Big SVR mortgage price gap: The cheapest and most expensive lenders on the market
The UK’s 15 largest high street banks and building societies charge between 6.79% and 9.49% on their SVRs, showing the big difference in cost for borrowers.
There are currently 679,000 borrowers on their provider’s SVR, while 800,000 fixed-deals are set to end in the second half of this year. As such, it’s important to know what you’ll pay if you roll off an introductory mortgage deal onto an SVR so you can budget accordingly, according to TotallyMoney and Moneycomms who compiled the data.
They found that a number of lenders charge SVRs which are significantly higher than the Bank of England (BoE)’s base rate which currency sits at 5.25%, following 14 successive rate rises. However, it is expected to increase further this week.
They are also higher than the average two-year fixed rate mortgage at 6.70%. But there is a lot of variation between the rates charged by the 15 biggest lenders. The big high street banks dominate the table of the most expensive SVRs, while many building societies have passed on lower hikes to customers.
It comes as major lenders have also been accused of passing on mortgage rate hikes quickly to borrowers but not increasing rates on savings accounts at the same pace.
Virgin Money charging the highest rates
Virgin Money charges the highest rate of 9.49% on its SVR, the data revealed. A Virgin Money spokesperson told YourMoney.com: “We consider our savers and borrowers when setting interest rates and look to provide a fair and balanced outcome for both. The vast majority of our mortgage book is on a fixed rate product and only 2.5% is on residential SVR, with the price reflecting the temporary nature of the product and its volatility.”
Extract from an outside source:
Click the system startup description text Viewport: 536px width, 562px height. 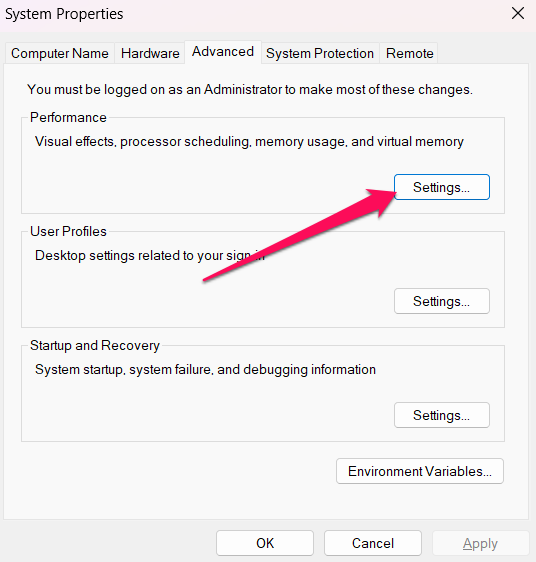(205, 370)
Skipton Building Society was revealed to charge the smallest amount of the 15 lenders at 6.79%.
Metro Bank charges the second-highest amount, at 8.75%, while Barclays, Lloyds, and TSB all charge 8.74%.
Leeds BS and Yorkshire BS both charge 8.24%, followed by Co-Op Bank at 8.12%, Bank of Ireland (8.04%), Nationwide BS (7.99%), NatWest (7.74%), Santander (7.50%), Coventry BS (7.49%), and HSBC (6.99%).
Bank of England base rate rises
Lenders can decide how much to put an SVR up by and while some have passed on the full rate rises charged by the BoE since its rate hiking cycle started in December 2021, some have decided to pass on smaller rate hikes to customers.
Five lenders – Lloyds, Barclays, Virgin Money, TSB and Metro – have added the full 5.15% onto their SVR. But some building societies have added a much smaller amount with Skipton BS adding 2.15%, Leeds BS 2.95%, and Coventry BS addin 3%.
Alastair Douglas, CEO of TotallyMoney, said: “Anybody rolling off their introductory offer, and onto a SVR will be in for a real shock when they find out that their monthly mortgage repayments could be doubling. So if you’re not sure when your deal’s coming to an end, double check so you budget accordingly.
“Those struggling to keep up must get in touch with their lender as soon as possible. New rules mean banks must act in the best interest of their customers and provide flexibility — whether this means reducing monthly payments, or letting customers extend the term of their agreement. It’s free to do, and it won’t impact your credit score.
“With mortgages being such complex products, not knowing what rate you’ll be put on can only add to the confusion. Meanwhile, those looking to remortgage can suddenly find the offer they were about to take out suddenly disappears.”